Фрагмент документа:

______

Германия заново открывает Шостаковича
29 сентября 2009 г.Большая слава Шостаковича - явление последнего десятилетия, точнее - последних нескольких лет. Более четверти века спустя после смерти композитора к нему приходит любовь широкой европейской публики.
Историческая канва
В 1925 году Дмитрий Шостакович заканчивает Петербургскую консерваторию. Его выпускное сочинение - Первая симфония - становится сенсацией мирового масштаба. После петербургского фурора следуют премьеры во всем мире - в том числе, и в Берлине. Великий Артуро Тосканини включает сочинение "музыкального вундеркинда" в репертуар своего оркестра - Нью-Йоркского филармонического.
Европейский авангард воспринимает Шостаковича как "своего", рожденного плоть от плоти Стравинского и Хиндемита. Но стремительно загоревшаяся звезда Шостаковича столь же быстро тускнеет на европейском музыкальном небосклоне. Его музыка почти не проникает за пределы Советского Союза уже в конце двадцатых, тем более немыслимы музыкальные контакты в тридцатые годы и сороковые годы.
Шостакович и две Германии
"В осмыслении политической и общественной подоплеки творчества Шостаковича между западногерманскими музыкантами и теми, кто жил в бывшей ГДР, существуют значительные расхождения", - подтверждает доктор Хильмар Шмаленберг (Hilmar Schmalenberg), музыкант и директор немецкого Общества Шостаковича (Schostakowitsch-Gesellschaft).
В годы политического противостояния "социалистического лагеря" и западного мира Шостакович был олицетворением "советской музыки", государственным композитором номер один. Соответствующим было и отношение к нему в музыкальном мире: талантлив, но всё же конформист. Лишь постепенно, начиная с шестидесятых годов, сначала в Западную, а затем и в Восточную Германию начали попадать сочинения "другого" Шостаковича. Прежде всего, камерная музыка, струнные квартеты - своеобразный "скрытый дневник" композитора.
"У нас, восточногерманских музыкантов, уже в начале 70-ых годов было отчетливое ощущение, что музыка Шостаковича означает что-то другое, нежели то, в чем нас пыталась убедить официальная пропаганда", - говорит Хильмар Шмаленберг. С премьерой оперы "Катерина Измайлова" в берлинской Komische Oper в 1973 в ГДР возникает подлинный культ Шостаковича.

______

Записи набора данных
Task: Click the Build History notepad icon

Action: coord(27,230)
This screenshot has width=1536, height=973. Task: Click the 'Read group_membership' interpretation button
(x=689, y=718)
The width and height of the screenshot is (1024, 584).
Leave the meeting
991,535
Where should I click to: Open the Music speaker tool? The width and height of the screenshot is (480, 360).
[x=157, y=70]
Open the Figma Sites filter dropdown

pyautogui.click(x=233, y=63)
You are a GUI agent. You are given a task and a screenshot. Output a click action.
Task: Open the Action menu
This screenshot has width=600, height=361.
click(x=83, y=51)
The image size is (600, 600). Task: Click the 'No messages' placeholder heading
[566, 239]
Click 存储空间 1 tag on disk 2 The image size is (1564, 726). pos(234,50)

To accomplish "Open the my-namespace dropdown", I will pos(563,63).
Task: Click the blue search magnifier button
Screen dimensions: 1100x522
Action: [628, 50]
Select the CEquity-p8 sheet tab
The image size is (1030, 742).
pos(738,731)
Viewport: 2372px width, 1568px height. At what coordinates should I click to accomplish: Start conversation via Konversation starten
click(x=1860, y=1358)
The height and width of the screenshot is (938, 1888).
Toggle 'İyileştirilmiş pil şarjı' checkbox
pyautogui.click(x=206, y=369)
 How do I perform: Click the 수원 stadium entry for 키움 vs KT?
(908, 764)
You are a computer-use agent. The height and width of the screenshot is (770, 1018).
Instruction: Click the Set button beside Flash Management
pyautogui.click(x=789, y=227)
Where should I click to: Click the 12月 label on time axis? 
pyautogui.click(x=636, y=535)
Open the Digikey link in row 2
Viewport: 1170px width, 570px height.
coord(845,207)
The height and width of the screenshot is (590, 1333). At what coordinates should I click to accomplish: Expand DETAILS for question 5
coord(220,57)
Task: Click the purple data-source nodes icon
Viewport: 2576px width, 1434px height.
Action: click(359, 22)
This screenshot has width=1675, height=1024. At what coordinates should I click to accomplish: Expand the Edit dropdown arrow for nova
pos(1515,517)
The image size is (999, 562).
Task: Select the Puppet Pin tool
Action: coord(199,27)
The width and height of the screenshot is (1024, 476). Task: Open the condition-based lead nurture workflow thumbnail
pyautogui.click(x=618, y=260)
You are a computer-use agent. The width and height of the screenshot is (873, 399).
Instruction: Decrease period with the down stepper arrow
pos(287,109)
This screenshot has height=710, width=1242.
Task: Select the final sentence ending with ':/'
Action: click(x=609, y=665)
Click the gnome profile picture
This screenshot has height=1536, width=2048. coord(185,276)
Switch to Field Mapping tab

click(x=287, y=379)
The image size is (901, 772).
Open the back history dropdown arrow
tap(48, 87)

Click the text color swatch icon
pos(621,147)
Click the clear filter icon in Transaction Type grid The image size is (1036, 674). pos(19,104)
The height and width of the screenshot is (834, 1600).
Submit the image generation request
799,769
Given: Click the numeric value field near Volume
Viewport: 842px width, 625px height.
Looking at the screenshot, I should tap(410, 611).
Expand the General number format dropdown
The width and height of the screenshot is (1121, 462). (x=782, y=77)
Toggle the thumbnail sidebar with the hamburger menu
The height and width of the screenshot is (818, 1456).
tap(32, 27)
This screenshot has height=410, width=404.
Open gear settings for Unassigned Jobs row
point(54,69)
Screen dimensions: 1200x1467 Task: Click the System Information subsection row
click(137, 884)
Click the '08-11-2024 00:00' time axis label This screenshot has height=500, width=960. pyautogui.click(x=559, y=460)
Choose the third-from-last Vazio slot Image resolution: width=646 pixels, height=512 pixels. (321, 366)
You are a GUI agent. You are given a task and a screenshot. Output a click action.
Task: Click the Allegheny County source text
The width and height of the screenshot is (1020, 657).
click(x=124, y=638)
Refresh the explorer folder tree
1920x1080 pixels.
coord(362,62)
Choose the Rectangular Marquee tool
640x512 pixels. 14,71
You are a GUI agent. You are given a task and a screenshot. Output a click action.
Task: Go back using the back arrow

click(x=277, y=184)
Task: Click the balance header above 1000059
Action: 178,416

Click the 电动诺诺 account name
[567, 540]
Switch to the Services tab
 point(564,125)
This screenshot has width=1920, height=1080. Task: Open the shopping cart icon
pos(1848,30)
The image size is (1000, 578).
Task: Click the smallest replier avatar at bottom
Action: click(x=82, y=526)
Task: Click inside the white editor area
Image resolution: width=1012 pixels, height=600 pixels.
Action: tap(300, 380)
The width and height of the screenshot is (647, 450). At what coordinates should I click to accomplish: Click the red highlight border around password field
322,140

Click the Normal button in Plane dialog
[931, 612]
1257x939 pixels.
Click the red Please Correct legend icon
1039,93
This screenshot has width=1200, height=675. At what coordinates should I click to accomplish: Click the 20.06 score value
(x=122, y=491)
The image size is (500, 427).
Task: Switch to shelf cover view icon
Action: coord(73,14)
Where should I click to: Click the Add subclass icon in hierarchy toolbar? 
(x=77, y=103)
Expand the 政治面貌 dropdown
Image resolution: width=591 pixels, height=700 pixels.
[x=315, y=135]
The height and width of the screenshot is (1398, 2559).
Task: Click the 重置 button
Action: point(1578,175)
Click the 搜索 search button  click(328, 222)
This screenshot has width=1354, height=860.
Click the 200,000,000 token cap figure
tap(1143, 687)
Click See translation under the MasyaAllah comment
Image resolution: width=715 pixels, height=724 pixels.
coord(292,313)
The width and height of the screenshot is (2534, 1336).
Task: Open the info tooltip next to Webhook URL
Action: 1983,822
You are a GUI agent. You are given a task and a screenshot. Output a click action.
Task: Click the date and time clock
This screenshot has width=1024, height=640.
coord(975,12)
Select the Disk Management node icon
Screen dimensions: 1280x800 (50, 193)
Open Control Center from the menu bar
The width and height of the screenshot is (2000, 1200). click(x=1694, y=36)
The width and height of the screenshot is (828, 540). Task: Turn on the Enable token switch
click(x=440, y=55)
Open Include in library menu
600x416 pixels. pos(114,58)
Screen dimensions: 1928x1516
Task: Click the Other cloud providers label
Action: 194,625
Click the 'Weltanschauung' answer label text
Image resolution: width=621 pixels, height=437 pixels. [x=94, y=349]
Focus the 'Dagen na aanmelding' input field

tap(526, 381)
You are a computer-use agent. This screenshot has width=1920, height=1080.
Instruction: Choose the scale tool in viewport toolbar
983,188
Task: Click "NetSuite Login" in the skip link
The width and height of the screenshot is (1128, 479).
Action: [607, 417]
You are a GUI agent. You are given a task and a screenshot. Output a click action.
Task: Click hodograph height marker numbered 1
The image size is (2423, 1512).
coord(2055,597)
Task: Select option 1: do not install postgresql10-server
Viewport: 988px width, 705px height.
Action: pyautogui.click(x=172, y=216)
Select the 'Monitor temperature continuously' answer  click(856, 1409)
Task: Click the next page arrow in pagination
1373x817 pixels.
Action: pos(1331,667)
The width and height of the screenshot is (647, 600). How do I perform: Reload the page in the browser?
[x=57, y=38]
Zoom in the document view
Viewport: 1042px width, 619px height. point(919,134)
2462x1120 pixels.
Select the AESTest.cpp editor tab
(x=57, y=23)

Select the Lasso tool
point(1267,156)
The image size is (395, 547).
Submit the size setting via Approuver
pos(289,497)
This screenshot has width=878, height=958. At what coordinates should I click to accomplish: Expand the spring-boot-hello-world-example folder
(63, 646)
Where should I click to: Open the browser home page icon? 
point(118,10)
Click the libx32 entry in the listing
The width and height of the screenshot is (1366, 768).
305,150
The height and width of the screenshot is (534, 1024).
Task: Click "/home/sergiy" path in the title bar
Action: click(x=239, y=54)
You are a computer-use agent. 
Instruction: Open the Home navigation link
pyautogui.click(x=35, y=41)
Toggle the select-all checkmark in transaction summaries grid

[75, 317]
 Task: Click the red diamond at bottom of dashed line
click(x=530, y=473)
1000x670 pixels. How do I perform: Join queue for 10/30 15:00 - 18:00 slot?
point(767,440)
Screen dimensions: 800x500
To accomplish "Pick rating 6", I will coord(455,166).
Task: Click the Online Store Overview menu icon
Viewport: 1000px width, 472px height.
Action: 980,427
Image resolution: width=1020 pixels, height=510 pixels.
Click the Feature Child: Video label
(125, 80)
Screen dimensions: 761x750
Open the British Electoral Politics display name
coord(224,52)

______

Задания:
1/ Ответьте на вопросы по статье о Шостаковиче.
(а) В каком году Шостакович окончил Петербургскую консерваторию?
(б) Какую должность Хильмар Шмаленберг занимает в немецком Обществе Шостаковича?
(в) На какой сцене и в каком году в ГДР состоялась премьера оперы «Катерина Измайлова»?
2/ Выведите из статьи о Шостаковиче дословно фрагмент между словами «В годы политического» и «подлинный культ Шостаковича.» включительно.

Ответы к заданиям:
1/
(а) В 1925 году.
(б) Он директор общества.
(в) В берлинской Komische Oper в 1973 году.

2/
В годы политического противостояния "социалистического лагеря" и западного мира Шостакович был олицетворением "советской музыки", государственным композитором номер один. Соответствующим было и отношение к нему в музыкальном мире: талантлив, но всё же конформист. Лишь постепенно, начиная с шестидесятых годов, сначала в Западную, а затем и в Восточную Германию начали попадать сочинения "другого" Шостаковича. Прежде всего, камерная музыка, струнные квартеты - своеобразный "скрытый дневник" композитора.
"У нас, восточногерманских музыкантов, уже в начале 70-ых годов было отчетливое ощущение, что музыка Шостаковича означает что-то другое, нежели то, в чем нас пыталась убедить официальная пропаганда", - говорит Хильмар Шмаленберг. С премьерой оперы "Катерина Измайлова" в берлинской Komische Oper в 1973 в ГДР возникает подлинный культ Шостаковича.